(Dataset entries)

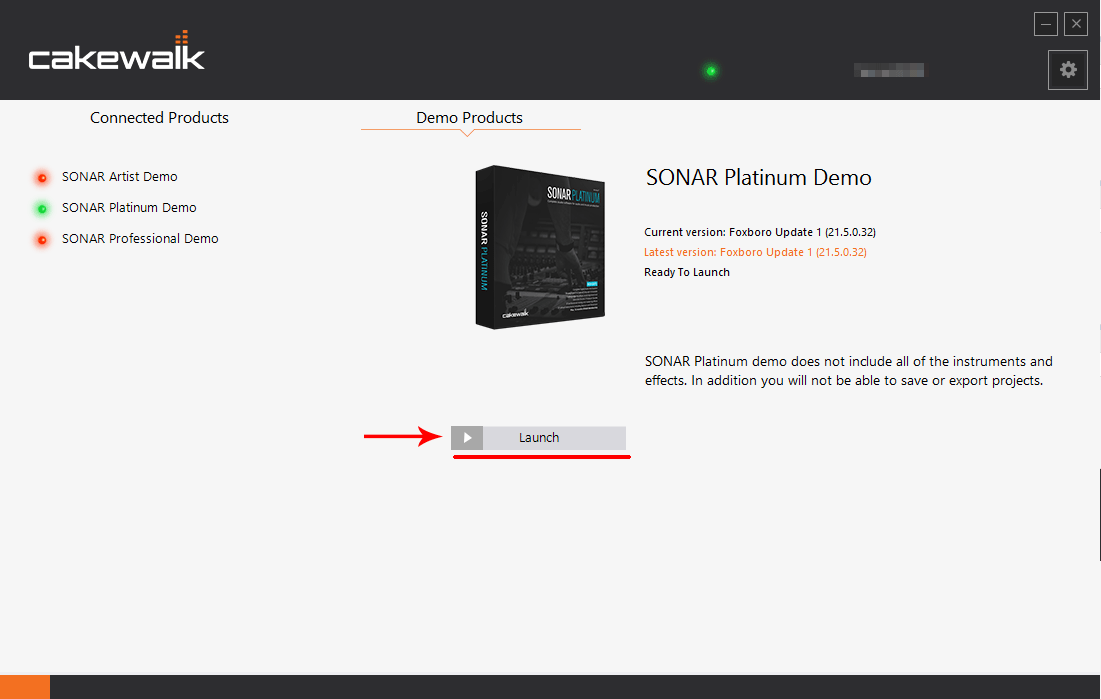Click red status dot beside SONAR Artist Demo

(42, 178)
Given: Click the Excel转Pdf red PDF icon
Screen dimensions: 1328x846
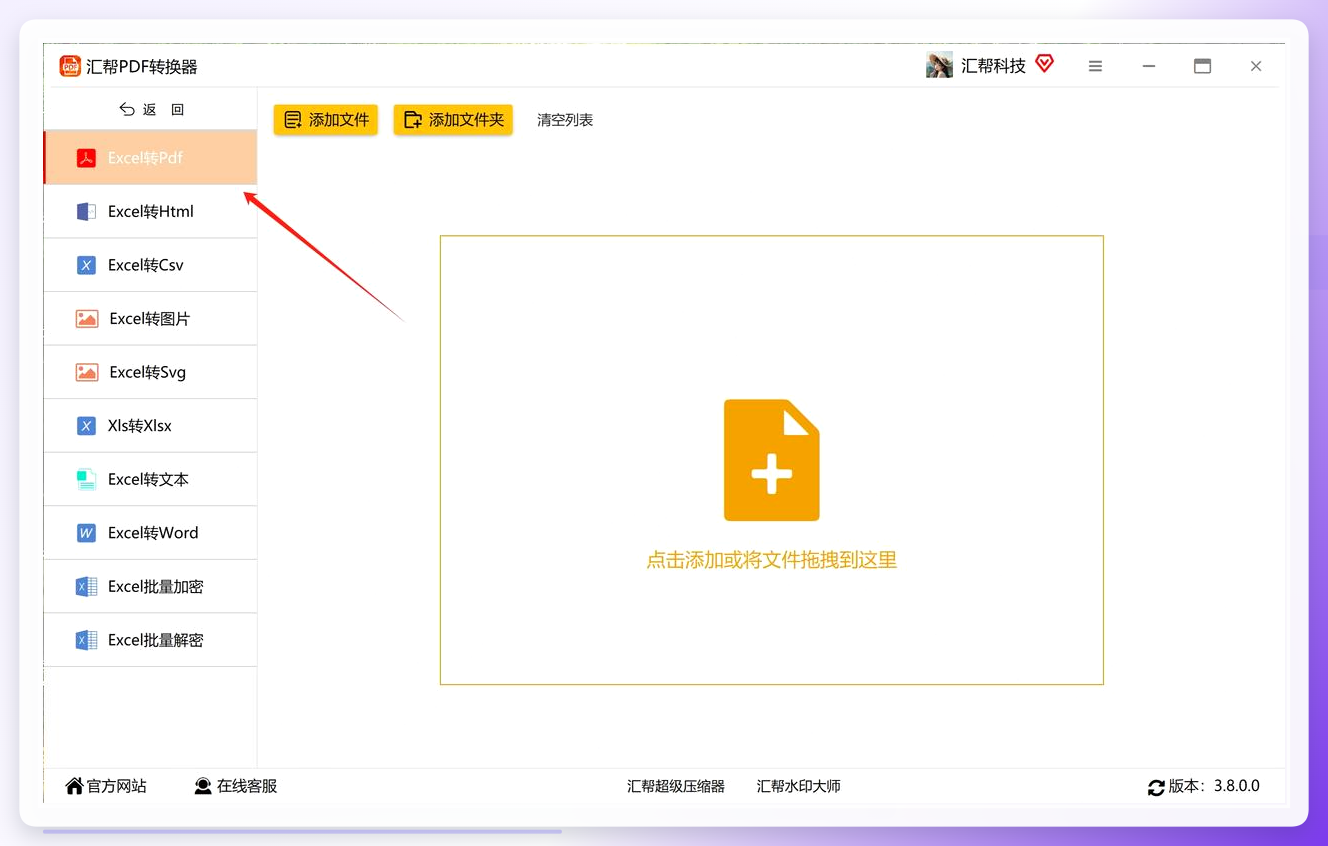Looking at the screenshot, I should [86, 158].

> [WHAT TO PRODUCE]: Only the lines from the one holding "Given: Click the Excel转Pdf red PDF icon" through the end of the data are to be printed, exactly as they stand and with no pictures.

> [ANSWER TO THIS PROBLEM]:
Given: Click the Excel转Pdf red PDF icon
Screen dimensions: 1328x846
Looking at the screenshot, I should [86, 158].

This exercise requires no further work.